For many years now, since digitally-native brands began opening stores, I’ve made a point to visit those stores. Originally, it was Bonobos and Warby Parker and Baublebar. More recently, it’s been AYR, Cuyana, Everlane, and M.Gemi in New York. And the latest was a handful of stores I visited in as many hours in San Francisco last week.

Hitting so many DNVB stores in quick succession reinforced for me a story. The story is that these brands - unlike retailers before them - are not opening stores for pure distribution strategy reasons.

Of course, we know that’s part of it, as people do want to try on eyeglasses in person and the presence of stores creates e-commerce lift. But what popped for me last week was the way even relatively early-stage companies are investing in bringing their brands to life with their physical presence. The result is an experience infinitely more immersive than most shopping encounters that exist. I felt it more than ever before.
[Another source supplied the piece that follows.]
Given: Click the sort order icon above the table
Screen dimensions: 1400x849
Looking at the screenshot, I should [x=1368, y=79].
Birdies is a perfect example.  Last year, I listened to its founders tell Jenna Abdou why they built this slippers company on her podcast, 33voices. When I walked into their store, I felt like the couches I saw could’ve been where the women were sitting as they came up with the idea for this brand and talked about it. Even the large glass jars of strategically-colored candy were consistent of an image I might conjure up when hearing that the founders didn’t want to keep throwing dinner parties barefoot. 

If Birdies’ store (see thumbnail image, from their web site) is warm and hospitable, Chubbies’ feels more surf-shack-meets-frat-house, which is a great thing for the colorful and bold shorts brand they’ve built. 
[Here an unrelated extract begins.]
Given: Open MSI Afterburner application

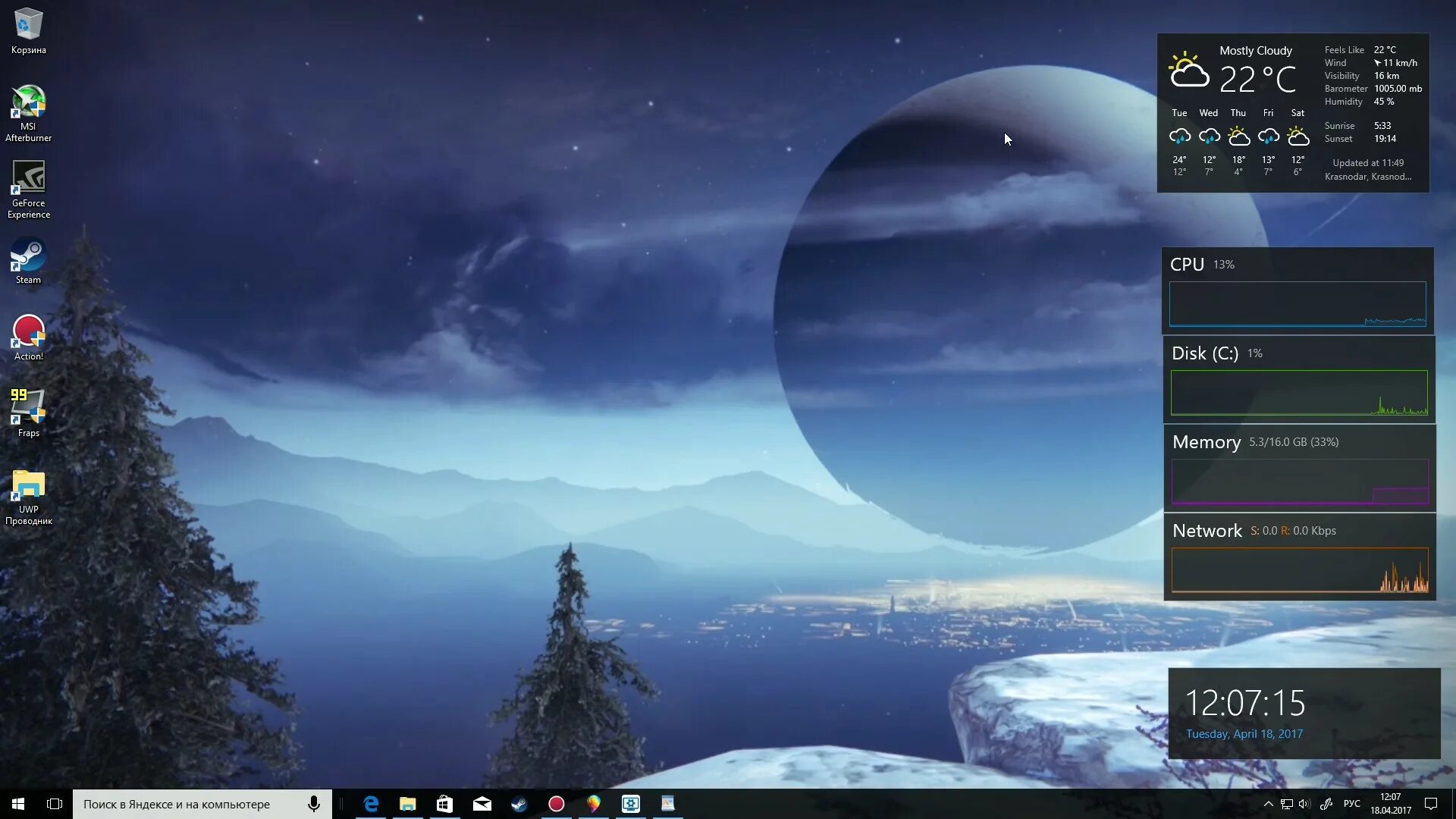Looking at the screenshot, I should (27, 112).
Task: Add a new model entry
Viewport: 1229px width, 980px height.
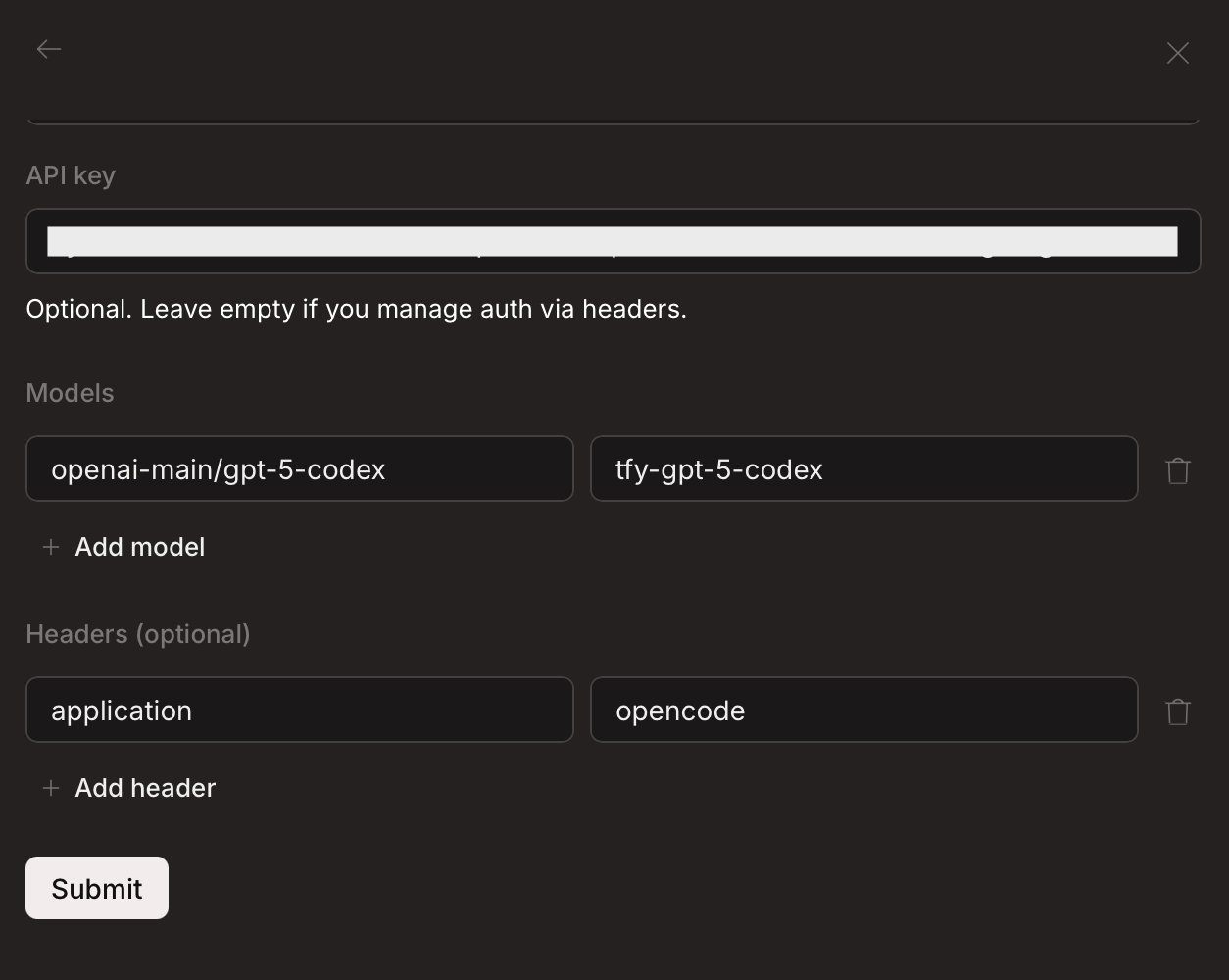Action: coord(123,547)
And while Casper doesn’t reflect a personality in a strong a way, it does envelope visitors in the concept of sleep in a way no mattress company (which we know isn’t actually what they want to be) before it has approached.

Interestingly, Rothy’s was the busiest of the bunch. Their store, like their Instagram presence, is more focused on the product than in creating a lifestyle aspiration. While it paled in comparison to the persona brought to life by brand stories being told elsewhere, the store’s visual merchandising highlighted its footwear well, which may be its only goal. Perhaps a good reminder that lifestyle stories have value, but they’re not everything.